━━ EXCERPT PROVIDED

UniBRITE-1
- Mission type: Astronomy
- Operator: University of Vienna
- COSPAR ID: 2013-009G
- SATCAT no.: 39092

Spacecraft properties
- Bus: GNB
- Manufacturer: University of Toronto
- Launch mass: 7 kilograms (15 lb)

Start of mission
- Launch date: 25 February 2013, 12:31 UTC
- Rocket: PSLV-CA C20
- Launch site: Satish Dhawan FLP
- Contractor: ISRO UTIAS

Orbital parameters
- Reference system: Geocentric
- Regime: Low Earth
- Perigee altitude: 777 kilometres (483 mi)
- Apogee altitude: 790 kilometres (490 mi)
- Inclination: 98.62 degrees
- Period: 100.38 minutes
- Epoch: 8 November 2013, 11:58:53 UTC

= UniBRITE-1 =

Austrian satellite part of the BRITE constellation

UniBRITE-1 is, along with TUGSAT-1, one of the first two Austrian satellites to be launched. Along with TUGSAT, it operates as part of the BRIght Target Explorer constellation of satellites. The two spacecraft were launched aboard the same rocket, an Indian PSLV-CA, in February 2013. UniBRITE is an optical astronomy spacecraft operated by the University of Vienna as part of the BRIght Target Explorer programme.

==Features==
UniBRITE-1 was manufactured by the Space Flight Laboratory (SFL) of the University of Toronto Institute for Aerospace Studies (UTIAS), based on the Generic Nanosatellite Bus, and had a mass at launch of 7 kg (plus another 7 kg for the XPOD separation system). The satellite will be used, along with five other spacecraft, to conduct photometric observations of stars with apparent magnitude of greater than 4.0 as seen from Earth. UniBRITE-1 was one of the first two BRITE satellites to be launched, along with the Austrian TUGSAT-1 spacecraft. Four more satellites, two Canadian and two Polish, were launched at later dates.

UniBRITE-1 will observe the stars in the red color range whereas TUGSAT-1 will do it in blue. Due to the multicolour option, geometrical and thermal effects in the analysis of the observed phenomena are separated. The much larger satellites, such as MOST and CoRoT, both do not have this colour option. It will be extremely helpful in the diagnosis of the internal structure of stars. UniBRITE-1 will photometrically measure low-level oscillations and temperature variations in stars brighter than visual magnitude
(4.0), with unprecedented precision and temporal coverage not achievable through terrestrial based methods.

==Launch==
The UniBRITE-1 satellite along with TUGSAT-1 and AAUSAT3 was launched through the University of Toronto's Nanosatellite Launch System programme, named NLS-8. The NLS-8 launch was subcontracted to the Indian Space Research Organisation which launched the satellites using PSLV-C20 rocket from the First Launch Pad at the Satish Dhawan Space Centre. The NLS spacecraft were secondary payloads on the rocket, whose primary mission was to deploy the Indo-French SARAL ocean research satellite. Canada's Sapphire and NEOSSat-1 spacecraft, and the United Kingdom's STRaND-1, were also carried by the same rocket under separate launch contracts. The launch took place at 12:31 UTC on 25 February 2013, and the rocket deployed all of its payloads successfully.

━━━━
━━ GIVEN INFORMATION

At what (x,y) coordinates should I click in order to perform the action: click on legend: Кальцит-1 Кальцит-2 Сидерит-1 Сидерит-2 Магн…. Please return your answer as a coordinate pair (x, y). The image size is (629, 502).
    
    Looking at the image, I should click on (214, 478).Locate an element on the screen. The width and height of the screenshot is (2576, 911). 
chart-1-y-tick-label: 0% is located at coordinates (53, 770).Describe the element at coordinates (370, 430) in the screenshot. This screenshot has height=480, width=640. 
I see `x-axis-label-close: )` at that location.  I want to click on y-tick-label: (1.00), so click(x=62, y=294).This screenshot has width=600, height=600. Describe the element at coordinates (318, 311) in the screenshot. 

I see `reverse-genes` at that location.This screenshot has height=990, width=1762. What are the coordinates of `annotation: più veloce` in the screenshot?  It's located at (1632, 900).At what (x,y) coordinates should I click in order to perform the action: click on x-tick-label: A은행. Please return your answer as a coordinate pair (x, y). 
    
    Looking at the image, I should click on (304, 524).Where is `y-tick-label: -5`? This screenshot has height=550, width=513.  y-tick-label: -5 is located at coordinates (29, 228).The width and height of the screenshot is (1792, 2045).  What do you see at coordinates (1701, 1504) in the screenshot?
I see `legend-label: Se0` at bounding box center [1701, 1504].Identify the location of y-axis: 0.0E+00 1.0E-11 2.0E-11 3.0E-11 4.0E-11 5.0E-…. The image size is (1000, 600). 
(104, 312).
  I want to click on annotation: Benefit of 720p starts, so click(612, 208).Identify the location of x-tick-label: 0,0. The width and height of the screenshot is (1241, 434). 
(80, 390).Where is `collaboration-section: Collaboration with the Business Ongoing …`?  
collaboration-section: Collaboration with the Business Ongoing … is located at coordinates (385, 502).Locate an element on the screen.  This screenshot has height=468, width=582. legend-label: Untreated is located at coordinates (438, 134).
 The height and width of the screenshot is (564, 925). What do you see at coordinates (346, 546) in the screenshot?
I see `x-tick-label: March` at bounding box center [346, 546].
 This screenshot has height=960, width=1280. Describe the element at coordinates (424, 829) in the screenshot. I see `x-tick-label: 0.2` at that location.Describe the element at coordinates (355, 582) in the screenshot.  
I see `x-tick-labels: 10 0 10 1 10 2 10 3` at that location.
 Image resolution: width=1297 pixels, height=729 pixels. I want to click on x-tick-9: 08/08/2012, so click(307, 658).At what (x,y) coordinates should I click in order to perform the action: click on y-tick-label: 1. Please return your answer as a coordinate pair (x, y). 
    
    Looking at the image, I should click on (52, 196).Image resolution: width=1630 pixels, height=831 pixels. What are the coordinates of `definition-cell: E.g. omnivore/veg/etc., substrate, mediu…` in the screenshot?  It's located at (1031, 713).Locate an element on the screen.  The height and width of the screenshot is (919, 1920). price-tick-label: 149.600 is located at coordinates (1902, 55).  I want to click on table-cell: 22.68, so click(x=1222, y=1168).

━━━━

For each statement, say yes or no to whether it agrees with the UniBRITE-1 article, and quote the deciding words: 1. UniBRITE-1 observes stars in the blue color range. 2. The NLS-8 launch was subcontracted to the Indian Space Research Organisation. 3. The rocket's primary mission was to deploy STRaND-1. The entries have no connection to the UniBRITE-1 article.

1. No: "UniBRITE-1 will observe the stars in the red color range whereas TUGSAT-1 will do it in blue."
2. Yes: "The NLS-8 launch was subcontracted to the Indian Space Research Organisation"
3. No: "whose primary mission was to deploy the Indo-French SARAL ocean research satellite"